Anchor text is the visible, clickable portion of a hyperlink. For an ordinary visitor it might look like nothing more than a coloured phrase, yet for Google it remains one of the strongest signals about the topic of the destination page. When hundreds of external links point to your site and all of them carry exactly the same wording, search engines treat that pattern as artificial rather than organic. This is the reason every anchor you acquire during a link-building campaign deserves individual thought instead of being cloned from the same template.

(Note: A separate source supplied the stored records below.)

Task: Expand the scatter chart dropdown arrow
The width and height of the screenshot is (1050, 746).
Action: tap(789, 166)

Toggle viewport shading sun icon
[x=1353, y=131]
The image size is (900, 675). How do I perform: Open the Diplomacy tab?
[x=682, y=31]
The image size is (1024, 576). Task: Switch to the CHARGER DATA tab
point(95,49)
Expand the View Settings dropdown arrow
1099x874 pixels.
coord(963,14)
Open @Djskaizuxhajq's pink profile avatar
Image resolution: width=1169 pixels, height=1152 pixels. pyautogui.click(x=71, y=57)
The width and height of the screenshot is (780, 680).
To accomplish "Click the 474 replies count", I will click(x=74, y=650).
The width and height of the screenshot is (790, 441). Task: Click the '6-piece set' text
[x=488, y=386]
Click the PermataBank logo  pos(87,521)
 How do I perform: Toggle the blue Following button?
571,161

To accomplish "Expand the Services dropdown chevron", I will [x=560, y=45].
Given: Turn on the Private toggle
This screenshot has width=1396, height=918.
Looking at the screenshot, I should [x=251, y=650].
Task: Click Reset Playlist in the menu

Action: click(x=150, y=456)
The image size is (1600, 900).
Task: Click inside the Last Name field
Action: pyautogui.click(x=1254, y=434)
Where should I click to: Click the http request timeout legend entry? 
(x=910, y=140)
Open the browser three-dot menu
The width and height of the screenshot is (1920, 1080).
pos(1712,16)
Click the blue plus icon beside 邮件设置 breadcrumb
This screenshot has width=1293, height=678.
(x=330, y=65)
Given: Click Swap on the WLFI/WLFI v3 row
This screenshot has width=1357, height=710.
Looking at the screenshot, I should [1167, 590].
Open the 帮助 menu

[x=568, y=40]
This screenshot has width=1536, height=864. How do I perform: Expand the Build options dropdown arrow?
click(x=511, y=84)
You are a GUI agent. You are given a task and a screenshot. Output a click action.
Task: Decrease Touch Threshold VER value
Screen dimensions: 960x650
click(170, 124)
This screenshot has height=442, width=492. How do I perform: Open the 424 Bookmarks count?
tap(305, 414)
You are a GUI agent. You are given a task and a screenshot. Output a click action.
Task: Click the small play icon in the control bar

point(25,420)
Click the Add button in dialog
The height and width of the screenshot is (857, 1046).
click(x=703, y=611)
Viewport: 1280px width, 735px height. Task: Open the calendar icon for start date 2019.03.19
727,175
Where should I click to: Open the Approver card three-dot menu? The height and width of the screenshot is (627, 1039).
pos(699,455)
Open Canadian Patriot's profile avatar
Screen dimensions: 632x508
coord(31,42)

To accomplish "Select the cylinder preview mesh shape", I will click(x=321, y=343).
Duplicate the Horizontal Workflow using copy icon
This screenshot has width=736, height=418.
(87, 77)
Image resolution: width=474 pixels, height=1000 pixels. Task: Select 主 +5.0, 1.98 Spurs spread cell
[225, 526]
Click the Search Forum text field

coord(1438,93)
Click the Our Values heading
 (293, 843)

Types of anchor text and the weight each one carries
In practice there are several distinct forms of anchor text, and each of them is weighed differently by the search algorithm. Exact match anchors reproduce word for word the keyword you wish to rank for, such as the phrase "cheap hosting" pointing to your hosting page. Partial match anchors wrap that keyword inside a longer phrase, for instance "cheap hosting services in Tashkent". Branded anchors carry the name of your site or company, appearing as sayt.uz or SAYT INFO inside the link. Naked URLs simply expose the full address in the form of https://sayt.uz. Generic anchors include neutral expressions like click here, read more, or this page. Finally, when the link is wrapped around an image, the alt attribute plays the role of an anchor and deserves the same level of attention.
The post-Penguin era and the danger of exact match
Google launched the Penguin algorithm back in 2012 specifically to punish sites that had built their link profiles in artificial ways. In 2016 Penguin became part of the core algorithm, which means every new link is now evaluated in real time rather than during periodic refreshes. That change hit hardest the specialists who had relied on stuffing the same exact-match keyword into every anchor. What used to work — ordering a hundred links with the anchor "best hosting" — now guarantees that the site will be pushed far below the first page of results. In our own observation, one agency arranged fifty backlinks for a client and labelled every single one with the anchor "best SEO services". Within four months the organic traffic of that site dropped by ninety percent, and recovery required six months of disavow filings and rebuilding a more natural link profile from scratch.
What a natural distribution actually looks like
In an organic environment nobody linking to your site bothers to use the exact phrase you happen to be optimising for. People mention the brand, copy the address, or fall back on generic language. A healthy backlink profile therefore tends to follow roughly this distribution: about sixty percent of all incoming anchors are branded mentions, around twenty percent appear as naked URLs, close to ten percent fall into the partial match category, exact match anchors take no more than five percent, and the remaining five percent is shared between generic phrases and miscellaneous forms. These proportions are not a rigid law, yet significant deviations almost always indicate manipulation rather than organic growth. Once the share of exact match anchors crosses twenty percent of your profile, you have entered dangerous territory where algorithmic or manual penalties become a realistic threat.
A new approach in the AI-search era of 2026
Search systems built on artificial intelligence, including Google AI Overviews and other generative answer modules, now analyse the semantic meaning of a page far more deeply than they parse a single anchor. This shift means the anchor is no longer the sole signal: the surrounding paragraph, the overall topic of the page and the expertise of the linking domain are all weighed together. In practice a soft phrasing such as "you can review the pricing details" inside a hosting article, pointing to the domain pricing page of sayt.uz, is now correctly interpreted by the AI as a link about domains rather than hosting. Modern strategy therefore moves away from forcing keywords into every anchor and embraces natural, context-aware wording instead. The same principle applies to internal linking: when moving the visitor from one page to another inside your site, the logic of the user journey matters more than keyword density, so anchors should be varied and should never read as if they were inserted under duress.